Steek op een helling niet schuin over en maak daar ook
geen bochten.
Probeer niet om een lading op te pikken of af te leveren,
tenzij de heftruck horizontaal is. Draai niet op of rijd niet
over een helling.
Rijd niet over ruw terrein. Ga, indien noodzakelijk,
langzamer .
Steek de spoorbaan over langzaam en diagonaal waar
mogelijk. Een spoorwegovergang kan een geladen
heftruck een echte schok geven. Voor een soepeler
kruising, steekt u de spoorweg diagonaal over zodat er
een wiel op één bepaald moment oversteekt.

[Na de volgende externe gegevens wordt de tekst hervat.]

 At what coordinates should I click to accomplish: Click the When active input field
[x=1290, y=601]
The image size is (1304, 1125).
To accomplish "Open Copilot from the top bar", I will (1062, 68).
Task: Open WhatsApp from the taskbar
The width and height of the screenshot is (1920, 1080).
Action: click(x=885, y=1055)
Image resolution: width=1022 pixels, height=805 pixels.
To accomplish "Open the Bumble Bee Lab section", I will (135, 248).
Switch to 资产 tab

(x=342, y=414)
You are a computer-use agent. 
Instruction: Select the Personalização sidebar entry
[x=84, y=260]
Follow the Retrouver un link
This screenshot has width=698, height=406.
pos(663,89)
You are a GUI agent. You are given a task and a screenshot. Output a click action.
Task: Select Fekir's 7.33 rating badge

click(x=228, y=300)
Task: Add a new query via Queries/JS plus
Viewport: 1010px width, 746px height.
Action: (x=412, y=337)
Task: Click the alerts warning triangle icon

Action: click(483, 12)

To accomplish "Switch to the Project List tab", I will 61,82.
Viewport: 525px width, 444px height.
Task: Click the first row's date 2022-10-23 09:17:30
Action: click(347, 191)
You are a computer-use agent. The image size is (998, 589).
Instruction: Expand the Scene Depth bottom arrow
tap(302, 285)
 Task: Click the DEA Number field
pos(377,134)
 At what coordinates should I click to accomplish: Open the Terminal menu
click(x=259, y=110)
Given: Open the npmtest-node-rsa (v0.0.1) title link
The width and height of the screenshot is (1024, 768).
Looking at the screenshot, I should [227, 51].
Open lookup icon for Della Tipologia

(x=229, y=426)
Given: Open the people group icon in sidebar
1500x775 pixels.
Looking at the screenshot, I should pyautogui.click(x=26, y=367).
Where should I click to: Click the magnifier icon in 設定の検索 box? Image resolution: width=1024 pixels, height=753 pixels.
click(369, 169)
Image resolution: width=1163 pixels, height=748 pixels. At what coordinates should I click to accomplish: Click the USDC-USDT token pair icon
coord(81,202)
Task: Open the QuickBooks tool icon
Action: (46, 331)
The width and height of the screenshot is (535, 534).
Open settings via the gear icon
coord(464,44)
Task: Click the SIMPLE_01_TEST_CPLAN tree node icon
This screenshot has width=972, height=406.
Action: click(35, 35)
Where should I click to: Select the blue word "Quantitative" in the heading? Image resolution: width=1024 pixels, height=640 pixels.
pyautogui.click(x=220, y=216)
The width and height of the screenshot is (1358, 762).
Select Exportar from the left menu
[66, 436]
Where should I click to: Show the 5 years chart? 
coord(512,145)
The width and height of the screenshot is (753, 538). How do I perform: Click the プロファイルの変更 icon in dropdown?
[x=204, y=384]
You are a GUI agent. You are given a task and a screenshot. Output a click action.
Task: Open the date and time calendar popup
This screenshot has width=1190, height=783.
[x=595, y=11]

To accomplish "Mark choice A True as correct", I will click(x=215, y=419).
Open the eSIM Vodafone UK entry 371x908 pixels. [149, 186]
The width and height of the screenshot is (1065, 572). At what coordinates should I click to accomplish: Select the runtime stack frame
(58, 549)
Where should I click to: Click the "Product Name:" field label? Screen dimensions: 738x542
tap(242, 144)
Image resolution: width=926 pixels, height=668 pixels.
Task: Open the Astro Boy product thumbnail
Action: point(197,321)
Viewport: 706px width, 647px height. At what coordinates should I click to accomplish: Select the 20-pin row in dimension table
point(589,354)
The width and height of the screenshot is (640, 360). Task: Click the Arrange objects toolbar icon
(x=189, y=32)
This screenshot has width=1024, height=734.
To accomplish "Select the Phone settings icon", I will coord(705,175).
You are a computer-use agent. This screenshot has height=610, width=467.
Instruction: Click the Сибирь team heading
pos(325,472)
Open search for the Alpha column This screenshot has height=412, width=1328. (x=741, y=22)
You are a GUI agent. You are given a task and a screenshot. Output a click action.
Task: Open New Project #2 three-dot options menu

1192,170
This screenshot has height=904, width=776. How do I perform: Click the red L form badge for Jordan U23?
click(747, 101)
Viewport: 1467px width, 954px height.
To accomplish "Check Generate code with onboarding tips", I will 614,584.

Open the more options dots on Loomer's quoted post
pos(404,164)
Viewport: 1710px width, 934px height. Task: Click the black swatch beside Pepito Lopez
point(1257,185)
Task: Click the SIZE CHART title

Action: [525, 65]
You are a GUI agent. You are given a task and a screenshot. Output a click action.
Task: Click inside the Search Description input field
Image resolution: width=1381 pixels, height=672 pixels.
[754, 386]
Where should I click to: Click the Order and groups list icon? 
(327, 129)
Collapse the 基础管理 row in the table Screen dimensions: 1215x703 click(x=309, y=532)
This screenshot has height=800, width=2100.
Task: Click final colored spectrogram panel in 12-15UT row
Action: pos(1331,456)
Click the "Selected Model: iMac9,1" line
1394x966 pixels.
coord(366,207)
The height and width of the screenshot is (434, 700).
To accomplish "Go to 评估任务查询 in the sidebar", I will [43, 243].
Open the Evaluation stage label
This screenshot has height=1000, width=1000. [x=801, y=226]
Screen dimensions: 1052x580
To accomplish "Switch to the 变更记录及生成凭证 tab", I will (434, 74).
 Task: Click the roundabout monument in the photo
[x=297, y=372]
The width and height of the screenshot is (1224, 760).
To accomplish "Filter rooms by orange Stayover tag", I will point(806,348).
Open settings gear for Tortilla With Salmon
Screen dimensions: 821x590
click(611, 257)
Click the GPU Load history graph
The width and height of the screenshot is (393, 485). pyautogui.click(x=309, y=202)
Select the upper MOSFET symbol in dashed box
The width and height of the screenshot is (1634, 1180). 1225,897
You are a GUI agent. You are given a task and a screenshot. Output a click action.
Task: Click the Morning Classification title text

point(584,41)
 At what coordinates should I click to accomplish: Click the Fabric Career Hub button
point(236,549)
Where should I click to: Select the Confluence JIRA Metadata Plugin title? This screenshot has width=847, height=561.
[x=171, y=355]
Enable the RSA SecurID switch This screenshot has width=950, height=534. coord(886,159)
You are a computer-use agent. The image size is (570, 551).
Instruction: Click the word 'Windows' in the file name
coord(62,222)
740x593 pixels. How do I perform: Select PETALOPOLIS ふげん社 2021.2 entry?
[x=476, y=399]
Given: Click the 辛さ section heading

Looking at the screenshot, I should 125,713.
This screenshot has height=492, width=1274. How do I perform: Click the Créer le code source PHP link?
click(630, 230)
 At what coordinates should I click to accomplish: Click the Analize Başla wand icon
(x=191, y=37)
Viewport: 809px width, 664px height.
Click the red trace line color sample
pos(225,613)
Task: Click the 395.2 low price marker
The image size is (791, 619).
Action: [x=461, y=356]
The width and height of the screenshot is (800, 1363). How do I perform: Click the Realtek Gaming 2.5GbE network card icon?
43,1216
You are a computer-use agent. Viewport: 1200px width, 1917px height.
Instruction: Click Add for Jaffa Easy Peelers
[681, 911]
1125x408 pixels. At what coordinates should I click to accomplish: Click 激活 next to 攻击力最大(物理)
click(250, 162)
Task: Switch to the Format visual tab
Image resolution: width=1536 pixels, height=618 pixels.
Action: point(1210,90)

Rijd niet over losse voorwerpen. Kijk in de rijrichting. Kijk
uit voor andere personen of obstakels op uw pad. De
bestuurder dient te allen tijde de volledige controle over
zijn heftruck te hebben.
Rijd niet in voorwaartse richting als ladingen uw
zichtbaarheid beperken. Rijd uw heftruck achteruit om
de zichtbaarheid te verbeteren, behalve bij het
verplaatsen van een helling.
Wees voorzichtig bij het gebruik van een heftruck in de
buurt van de rand van een laadperron of ramp. Blijf op
veilige afstand van de rand van de perrons, hellingen en
platforms. Kijk altijd of de staart beweegt.
De truck kan over de rand vallen en letsel of overlijden
veroorzaken.
Werk niet op brugborden, tenzij ze het gewicht van de
vrachtwagen en lading kunnen ondersteunen. Zorg
ervoor dat ze correct geplaatst zijn. Leg blokken op de
auto waar u ingaat om bewegen te voorkomen.